Jonathan Balcombe (born 28 February 1959) is an ethologist and author. He is formerly director of animal sentience with the Humane Society Institute for Science and Policy, and department chair for animal studies with Humane Society University, in Washington, DC. He lectures internationally on animal behavior and the human-animal relationship. He also served as associate editor of the journal Animal Sentience from 2015 to 2019.

==Biography==

Balcombe was born in Hornchurch, England. He grew up in New Zealand and Canada before settling in the United States in 1987.

Balcombe earned a Bachelor of Science degree in biology in 1983 from York University in Toronto, then a Master of Science in biology from Carleton University in Ottawa in 1987. In 1991, he completed a Ph.D in ethology (animal behavior) at the University of Tennessee, where he studied mother-pup vocal communication in the Mexican free-tailed bat.
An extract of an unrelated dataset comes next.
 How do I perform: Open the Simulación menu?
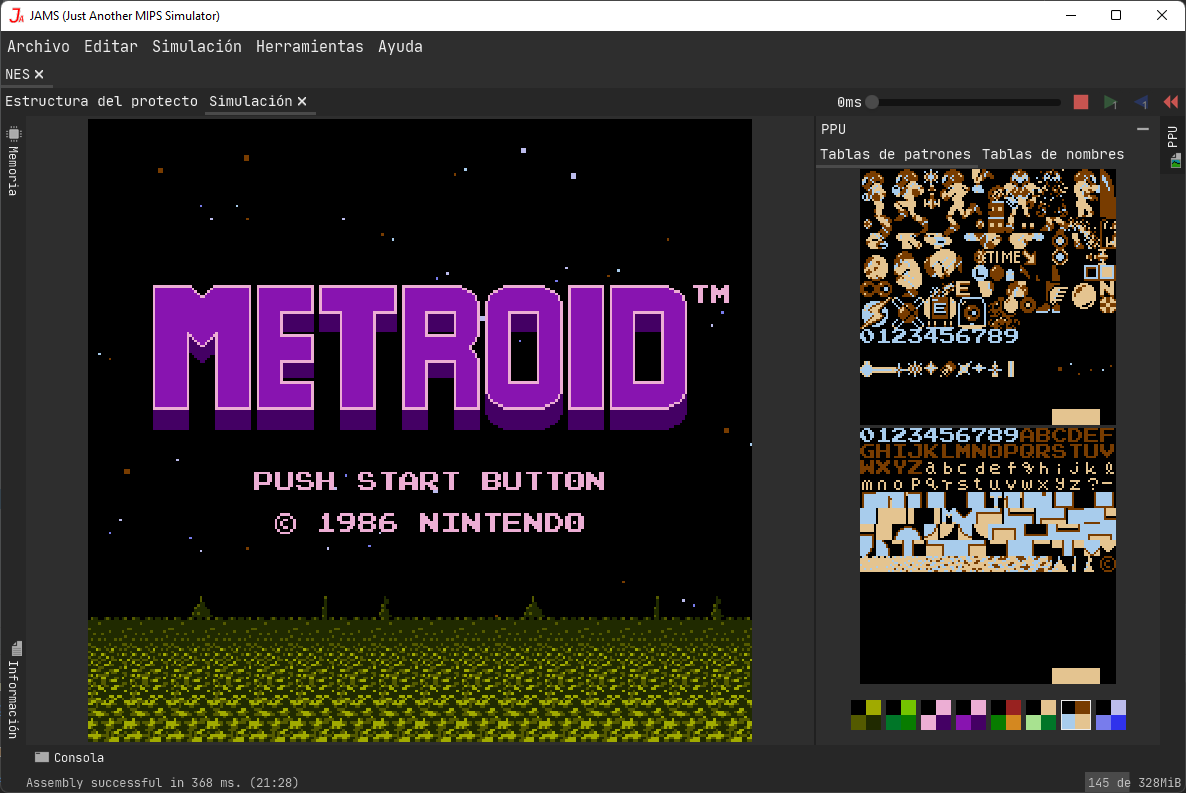point(196,46)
Balcombe has worked for several animal protection organizations, including The Humane Society of the United States, Physicians Committee for Responsible Medicine, and People for the Ethical Treatment of Animals. He also worked as a research coordinator and grant writer for Immersion Medical, a for-profit company that makes virtual reality training simulators for minimally-invasive surgery. In addition to writing books, Jonathan currently does professional editing for aspiring and established authors. He also teaches a course in animal sentience for the Viridis Graduate Institute.

Balcombe has been a vegan since 1989.

==Writing==

Balcombe's first book, The Use of Animals in Higher Education: Problems, Alternatives, and Recommendations, was published by Humane Society Press in 2000. His trade book, Pleasurable Kingdom: Animals and the Nature of Feeling Good, was released by Macmillan in 2006. The book details Balcombe's positions on the sentience of animals, and the existence of pleasure seeking behavior, in contrast with the behavioralist mainstream, which rejects anthropomorphism of animals. Deutschlandradio called the book a "convincing and a fun read."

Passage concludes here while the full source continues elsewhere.